Word for word, reproduce every line of the data.
Segment Open
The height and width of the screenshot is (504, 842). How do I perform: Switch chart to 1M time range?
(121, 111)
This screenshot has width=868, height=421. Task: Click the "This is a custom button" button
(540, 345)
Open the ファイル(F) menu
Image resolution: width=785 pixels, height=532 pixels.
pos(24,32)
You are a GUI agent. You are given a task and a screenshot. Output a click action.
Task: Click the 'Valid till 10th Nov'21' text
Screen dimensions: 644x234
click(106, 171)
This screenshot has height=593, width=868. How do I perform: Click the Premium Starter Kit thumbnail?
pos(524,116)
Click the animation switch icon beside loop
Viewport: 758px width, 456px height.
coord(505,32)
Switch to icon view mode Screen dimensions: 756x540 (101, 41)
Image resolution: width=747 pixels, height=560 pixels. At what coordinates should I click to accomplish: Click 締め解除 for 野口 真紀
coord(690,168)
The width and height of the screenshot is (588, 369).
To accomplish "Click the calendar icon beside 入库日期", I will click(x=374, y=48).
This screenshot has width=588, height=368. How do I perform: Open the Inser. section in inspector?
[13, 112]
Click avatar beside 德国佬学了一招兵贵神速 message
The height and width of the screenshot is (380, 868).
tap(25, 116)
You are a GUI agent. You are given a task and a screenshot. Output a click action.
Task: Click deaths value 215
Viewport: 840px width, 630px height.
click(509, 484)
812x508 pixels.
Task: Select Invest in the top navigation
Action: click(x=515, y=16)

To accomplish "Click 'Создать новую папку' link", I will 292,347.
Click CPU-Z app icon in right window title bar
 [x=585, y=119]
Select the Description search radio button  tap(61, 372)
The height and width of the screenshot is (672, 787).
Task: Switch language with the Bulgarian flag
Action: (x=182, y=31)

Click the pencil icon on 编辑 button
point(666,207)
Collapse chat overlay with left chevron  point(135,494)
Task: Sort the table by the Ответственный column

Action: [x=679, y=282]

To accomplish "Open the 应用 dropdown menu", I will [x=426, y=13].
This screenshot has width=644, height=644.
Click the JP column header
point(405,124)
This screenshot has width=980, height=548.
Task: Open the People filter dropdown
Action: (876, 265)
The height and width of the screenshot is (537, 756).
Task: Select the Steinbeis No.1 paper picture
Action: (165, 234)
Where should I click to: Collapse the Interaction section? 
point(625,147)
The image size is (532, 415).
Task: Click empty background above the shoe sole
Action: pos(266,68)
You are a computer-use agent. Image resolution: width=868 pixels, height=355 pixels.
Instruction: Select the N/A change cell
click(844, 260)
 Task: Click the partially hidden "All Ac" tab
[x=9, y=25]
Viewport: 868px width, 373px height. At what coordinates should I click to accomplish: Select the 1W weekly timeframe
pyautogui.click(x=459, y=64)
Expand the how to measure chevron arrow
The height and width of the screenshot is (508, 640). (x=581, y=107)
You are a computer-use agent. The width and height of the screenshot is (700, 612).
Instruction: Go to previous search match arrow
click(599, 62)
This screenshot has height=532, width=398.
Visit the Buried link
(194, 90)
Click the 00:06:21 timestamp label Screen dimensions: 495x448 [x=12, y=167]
Segment Closed
• _Response box_:
The height and width of the screenshot is (504, 842). How do I perform: Switch chart to 1M time range?
(121, 111)
This screenshot has width=868, height=421. Task: Click the "This is a custom button" button
(540, 345)
Open the ファイル(F) menu
Image resolution: width=785 pixels, height=532 pixels.
pos(24,32)
You are a GUI agent. You are given a task and a screenshot. Output a click action.
Task: Click the 'Valid till 10th Nov'21' text
Screen dimensions: 644x234
click(106, 171)
This screenshot has height=593, width=868. How do I perform: Click the Premium Starter Kit thumbnail?
pos(524,116)
Click the animation switch icon beside loop
Viewport: 758px width, 456px height.
coord(505,32)
Switch to icon view mode Screen dimensions: 756x540 (101, 41)
Image resolution: width=747 pixels, height=560 pixels. At what coordinates should I click to accomplish: Click 締め解除 for 野口 真紀
coord(690,168)
The width and height of the screenshot is (588, 369).
To accomplish "Click the calendar icon beside 入库日期", I will click(x=374, y=48).
This screenshot has width=588, height=368. How do I perform: Open the Inser. section in inspector?
[13, 112]
Click avatar beside 德国佬学了一招兵贵神速 message
The height and width of the screenshot is (380, 868).
tap(25, 116)
You are a GUI agent. You are given a task and a screenshot. Output a click action.
Task: Click deaths value 215
Viewport: 840px width, 630px height.
click(509, 484)
812x508 pixels.
Task: Select Invest in the top navigation
Action: click(x=515, y=16)

To accomplish "Click 'Создать новую папку' link", I will 292,347.
Click CPU-Z app icon in right window title bar
 [x=585, y=119]
Select the Description search radio button  tap(61, 372)
The height and width of the screenshot is (672, 787).
Task: Switch language with the Bulgarian flag
Action: (x=182, y=31)

Click the pencil icon on 编辑 button
point(666,207)
Collapse chat overlay with left chevron  point(135,494)
Task: Sort the table by the Ответственный column

Action: [x=679, y=282]

To accomplish "Open the 应用 dropdown menu", I will [x=426, y=13].
This screenshot has width=644, height=644.
Click the JP column header
point(405,124)
This screenshot has width=980, height=548.
Task: Open the People filter dropdown
Action: (876, 265)
The height and width of the screenshot is (537, 756).
Task: Select the Steinbeis No.1 paper picture
Action: (165, 234)
Where should I click to: Collapse the Interaction section? 
point(625,147)
The image size is (532, 415).
Task: Click empty background above the shoe sole
Action: pos(266,68)
You are a computer-use agent. Image resolution: width=868 pixels, height=355 pixels.
Instruction: Select the N/A change cell
click(844, 260)
 Task: Click the partially hidden "All Ac" tab
[x=9, y=25]
Viewport: 868px width, 373px height. At what coordinates should I click to accomplish: Select the 1W weekly timeframe
pyautogui.click(x=459, y=64)
Expand the how to measure chevron arrow
The height and width of the screenshot is (508, 640). (x=581, y=107)
You are a computer-use agent. The width and height of the screenshot is (700, 612).
Instruction: Go to previous search match arrow
click(599, 62)
This screenshot has height=532, width=398.
Visit the Buried link
(194, 90)
Click the 00:06:21 timestamp label Screen dimensions: 495x448 [x=12, y=167]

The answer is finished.